Said White Sox manager Robin Ventura: "You have some games where that one play kind of swings the game one way or the other. We're at the point where, technology-wise, we can get it right. And at the end, that's the biggest thing. We just want to get it right. I'm for it."

Most, but not all, plays will be reviewable and the list of which plays can be challenged and which can't is being fine-tuned. So managers -- and umpires -- will have to learn which is which. That will also provide another opportunity for second-guessing.

Despite all that, managers at the Meetings seemed to be generally in favor of widening the scope of replay far beyond the current system that only covers boundary calls involving potential home runs.

"I think that there are some parameters that are set that are definitely going to give managers more tools than we've ever had in the past," said Mike Scioscia of the Angels.

"I think that's all part of managing anyway," said Ryne Sandberg of the Phillies. "I think I stay on my toes on close plays and knowing when a play needs to be looked at or the umpires need to gather up and get a different view. I think that's the way it's been up until now. But to have something in place where we can make some challenges and with that strategy have to learn it a little bit and then be smart with it. That will also go with helping the coaches and everybody making some good decisions on those reviews."
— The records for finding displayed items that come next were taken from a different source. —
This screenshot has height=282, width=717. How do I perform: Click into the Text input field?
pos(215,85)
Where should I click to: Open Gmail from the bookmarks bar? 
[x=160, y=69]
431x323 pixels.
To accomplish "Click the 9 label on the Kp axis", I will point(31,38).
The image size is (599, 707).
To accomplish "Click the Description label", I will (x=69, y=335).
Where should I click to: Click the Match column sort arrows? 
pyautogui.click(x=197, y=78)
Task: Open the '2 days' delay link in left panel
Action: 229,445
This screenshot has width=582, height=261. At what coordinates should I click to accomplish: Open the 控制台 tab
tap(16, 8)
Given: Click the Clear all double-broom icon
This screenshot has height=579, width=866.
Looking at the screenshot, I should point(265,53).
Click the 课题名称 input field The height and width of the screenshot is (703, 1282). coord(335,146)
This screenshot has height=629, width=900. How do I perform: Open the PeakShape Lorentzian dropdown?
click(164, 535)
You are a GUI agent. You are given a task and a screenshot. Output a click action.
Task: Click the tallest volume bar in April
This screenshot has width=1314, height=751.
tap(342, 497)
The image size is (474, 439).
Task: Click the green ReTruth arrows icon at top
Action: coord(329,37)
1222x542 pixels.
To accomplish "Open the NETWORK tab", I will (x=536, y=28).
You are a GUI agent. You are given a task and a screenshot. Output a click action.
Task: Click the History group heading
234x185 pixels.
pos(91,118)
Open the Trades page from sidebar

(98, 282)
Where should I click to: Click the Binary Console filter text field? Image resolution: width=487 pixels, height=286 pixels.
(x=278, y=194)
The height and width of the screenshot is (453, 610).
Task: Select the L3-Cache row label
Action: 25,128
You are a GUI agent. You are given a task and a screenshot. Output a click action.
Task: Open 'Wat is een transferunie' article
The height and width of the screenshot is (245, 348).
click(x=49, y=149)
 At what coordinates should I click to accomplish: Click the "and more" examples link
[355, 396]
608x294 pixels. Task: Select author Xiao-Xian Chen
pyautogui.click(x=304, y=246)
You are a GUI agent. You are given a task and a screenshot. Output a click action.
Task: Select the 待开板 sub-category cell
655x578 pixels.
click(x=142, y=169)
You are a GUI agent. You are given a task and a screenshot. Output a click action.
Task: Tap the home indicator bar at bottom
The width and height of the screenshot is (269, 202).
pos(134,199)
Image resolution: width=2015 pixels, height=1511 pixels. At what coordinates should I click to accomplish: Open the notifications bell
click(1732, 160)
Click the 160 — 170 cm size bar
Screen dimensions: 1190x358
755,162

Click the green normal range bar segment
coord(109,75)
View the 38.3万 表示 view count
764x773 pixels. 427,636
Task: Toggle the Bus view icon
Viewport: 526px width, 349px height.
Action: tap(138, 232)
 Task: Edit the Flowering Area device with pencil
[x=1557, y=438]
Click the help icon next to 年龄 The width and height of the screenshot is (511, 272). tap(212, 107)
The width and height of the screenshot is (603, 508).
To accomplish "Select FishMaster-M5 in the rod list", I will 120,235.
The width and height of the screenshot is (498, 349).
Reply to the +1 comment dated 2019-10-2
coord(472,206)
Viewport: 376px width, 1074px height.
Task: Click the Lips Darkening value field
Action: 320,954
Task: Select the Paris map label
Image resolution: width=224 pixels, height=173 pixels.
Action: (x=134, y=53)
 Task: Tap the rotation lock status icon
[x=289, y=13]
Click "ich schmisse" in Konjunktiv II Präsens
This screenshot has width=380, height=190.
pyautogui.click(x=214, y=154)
Seattle's Lloyd McClendon was a Tigers coach when pitcher Armando Galarraga lost a perfect game in 2010 with two out in the ninth because of a mistaken call at first base. "I wish [expanded replay] had been used then," he said. "I think this is probably good for the game. The game is so fast, the players are so fast and so strong that things happen so quick. We move on with technology to the point where I think it can make baseball better. I think we need to be careful with how much we bring in and how fast we bring that stuff in."

All understand that the new replay system will evolve over the next few seasons.

"Tactically, we're working on a program that's going to take three years to phase in," said Clint Hurdle of the Pirates. "This is Phase 1. We have a chance to be part of something pretty historic. I think we all need to be like-minded on getting it right. Understanding that everything's not written in stone right now, but this is the way we're going to start. Can we adapt, improvise and overcome throughout this process? We possibly very well could. I'm good with the way the game is trending along those lines. Very good, very comfortable."

Baltimore's Buck Showalter noted that the National Football League had to totally reboot its approach after the first two years of its replay system. "The replays were so bad, there was something about the quality. They said, 'Let's shut it down and get it right,'" he said.

"The bottom line, it's going to make our game better. I think it's going to be a little bit of an entertainment factor for the fans. Can you imagine watching the NFL or a college game without replay now? I think after a year or so we're going to say, 'Why did we wait so long?' I think the reason they waited was to get it right."

Added Colorado's Walt Weiss: "I think the bottom line is that, regardless of how you look at it, I think there is going to be a system in place that allows us as an industry to get the calls right. I think the umpires want that. Everybody wants that. The fans want it."